As contribuições de Vesálio no estudo da anatomia influenciaram a busca de relação entre os sintomas patológicos do cadáver e as enfermidades dos vivos. Giovanni Battista Morgagni (1682-1771), anatomista italiano, defendeu através dos seus estudos que os cadáveres fossem submetidos aos exames post mortem para descobrir a causa da morte e as mudanças físicas encontradas nestes em decorrência de uma enfermidade. Estima-se que Morgagni tenha realizado em torno de setecentas autópsias, fato que contribuiu para a construção de larga experiência neste campo (Espert, 2004d).

A expansão das ideias racionalistas do século XVIII foi marcada pela busca da compreensão da natureza para controlá-la. A ideia de investigação moderna ganhou espaço, visando a busca do conhecimento da verdade através da observação e experimentação em laboratório (Espert, 2004d).

Desde o século XVII, aumentou-se a demanda por cadáveres com finalidade didática, pois houve o crescimento do ensino da anatomia e da quantidade de estudantes de medicina. O aumento pela busca de cadáveres fez crescer a prática ilegal de comercialização destes, chegando a acontecer de pessoas inescrupulosas desenterrarem cadáveres que haviam falecido recentemente para vendê-los às escolas de anatomia. Tal situação foi rechaçada socialmente e contribuiu para que aqueles que trabalham com dissecação de cadáveres humanos naquela época fossem hostilizados (Espert, 2004d).

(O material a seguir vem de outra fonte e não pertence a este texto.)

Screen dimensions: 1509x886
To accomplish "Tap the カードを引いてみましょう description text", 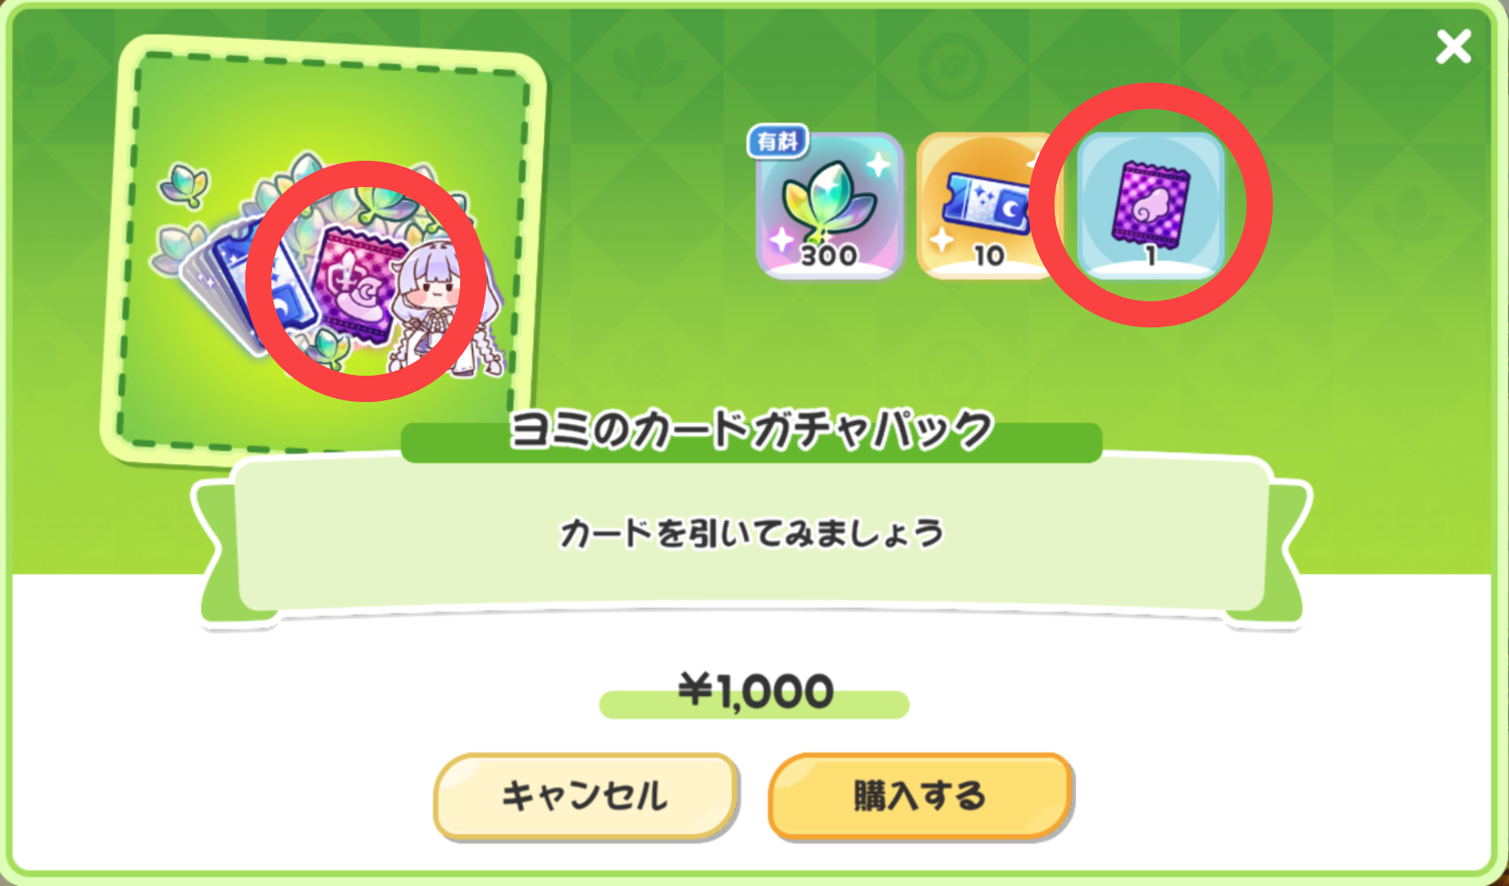I will 751,533.
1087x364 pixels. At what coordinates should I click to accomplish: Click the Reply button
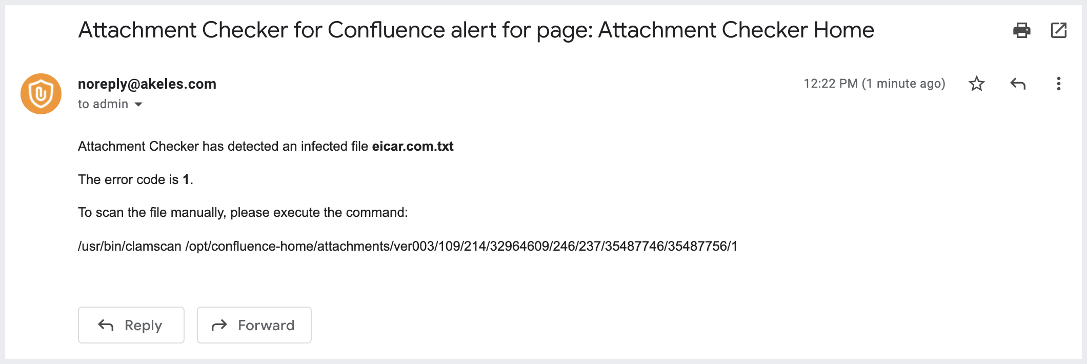click(x=131, y=325)
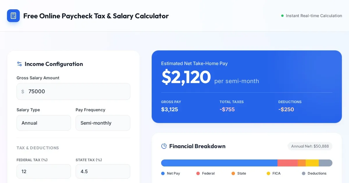Click the red Federal legend dot

pos(198,173)
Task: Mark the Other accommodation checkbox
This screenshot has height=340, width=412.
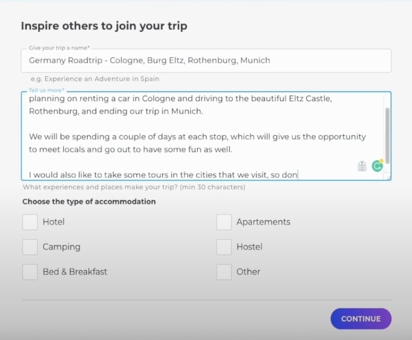Action: [224, 272]
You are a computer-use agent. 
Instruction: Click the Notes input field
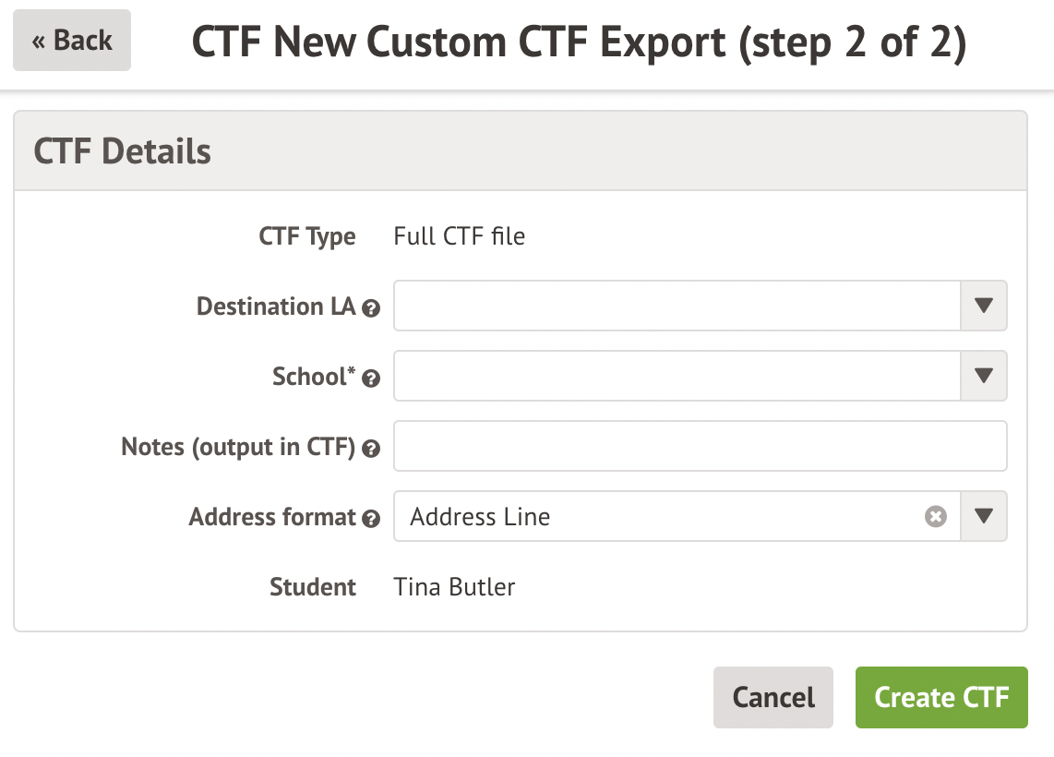point(700,446)
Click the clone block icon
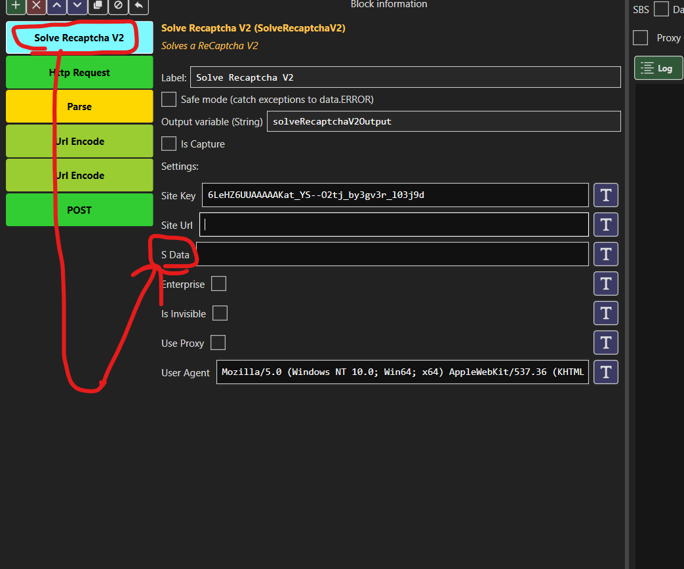The width and height of the screenshot is (684, 569). (98, 6)
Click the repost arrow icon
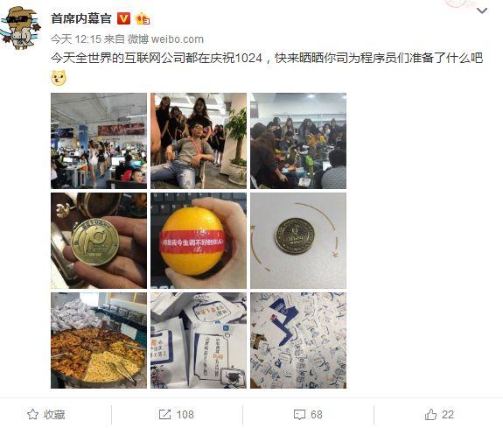The height and width of the screenshot is (428, 503). pyautogui.click(x=164, y=414)
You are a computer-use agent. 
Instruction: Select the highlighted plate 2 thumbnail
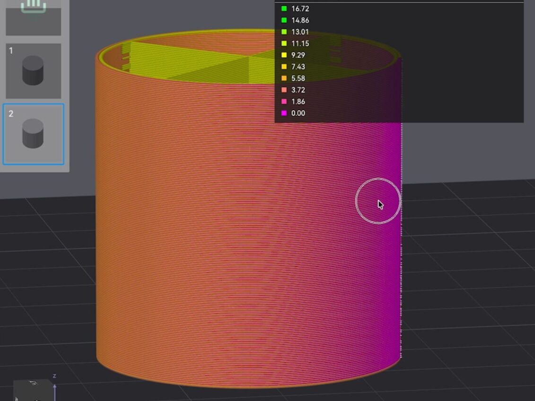click(x=33, y=134)
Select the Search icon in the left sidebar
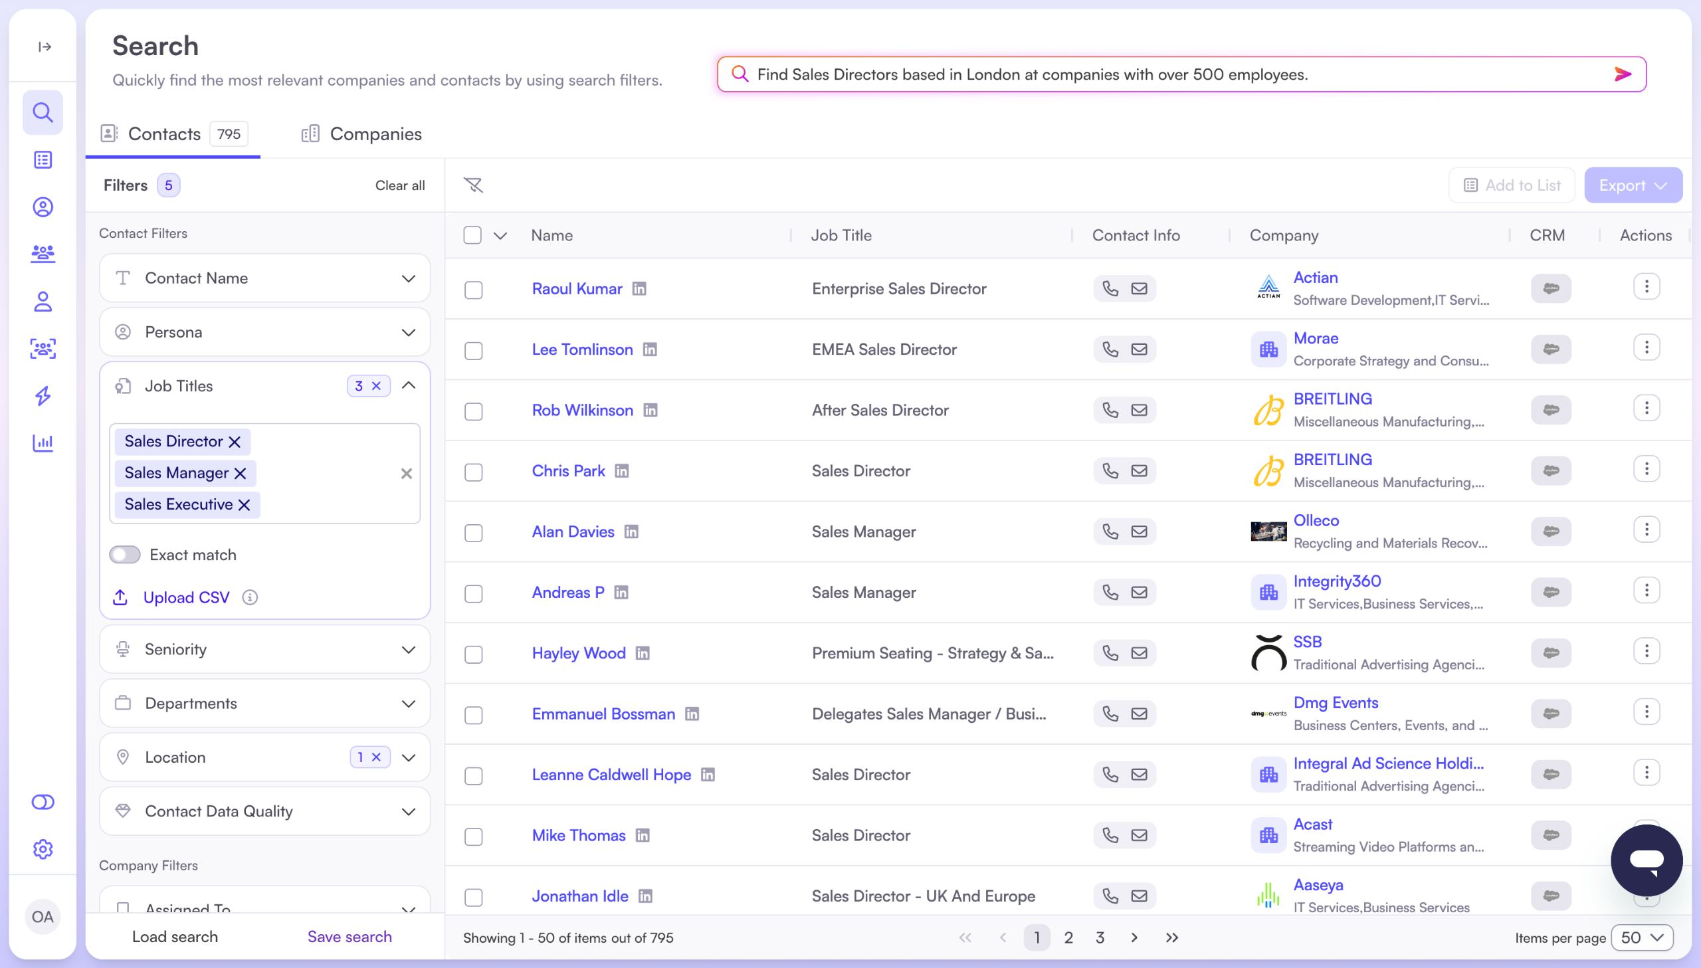This screenshot has height=968, width=1701. (43, 112)
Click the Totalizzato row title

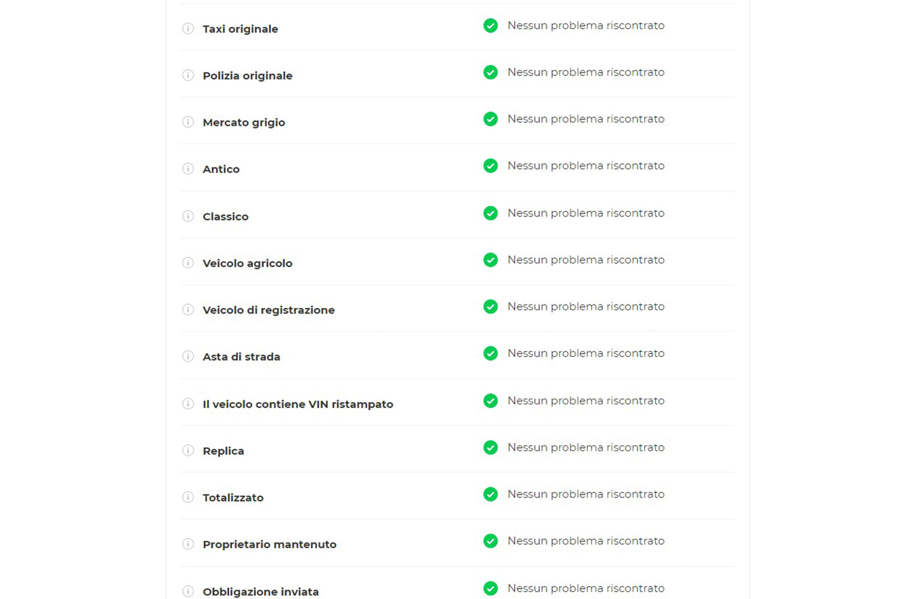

Grandes acontecimentos surgiram ao longo do século XIX, que transformaram a forma como a sociedade se organizava e o seu modo de pensar. Dentre tais mudanças podemos citar a revolução científica, a primeira guerra mundial, a migração do velho mundo para o novo mundo, o aumento da migração das zonas rurais para as urbanas, a revolução industrial, a

substituição da mão de obra humana pelas máquinas, a mudança de perspectiva da ciência médica que abandona as singularidades humanas ao concentrar esforços para estabelecer patologias e diagnósticos (Espert, 2004d).

Com relação à prática da autópsia, o melhores médicos e cirurgiões do século se distinguiram pelo uso da dissecação humana como método de suas investigações, bem como pela experiência em dissecação e como docente no referido campo. Em suma, a investigação cadavérica manteve seu papel fundamental nas investigações da época e as técnicas da autópsia foram aprimoradas (Espert, 2004d).

Rudolf Ludwig Karl Virchow (1821-1902), médico polonês, contribuiu para o desenvolvimento da anatomia patológica. Ele foi considerado o fundador da patologia celular, além de ter reconhecido a célula como unidade central na constituição do organismo, tendo sido considerado o maior patologista de todos os tempos. Virchow sentiu a necessidade de criar um método ordenado, partindo de técnicas determinadas, para a realização dos exames anatomopatológicos (Espert, 2004d).

2.2.2. Estudo cadavérico na medicina legal

A Medicina Legal pode ser definida como um “(...) conjunto de conhecimentos médicos

e paramédicos destinados a servir ao Direito, cooperando na elaboração, auxiliando a interpretação e colaborando na execução dos dispositivos legais atinentes ao seu campo de ação de Medicina aplicada” (Gomes, 1982, p. 7). É fato que a própria nomenclatura desse campo de

conhecimento explicita a ligação existente entre a medicina e o direito. Esta definição deixa claro também que nesse campo do conhecimento a medicina atua fornecendo meios que subsidiem a ação da justiça.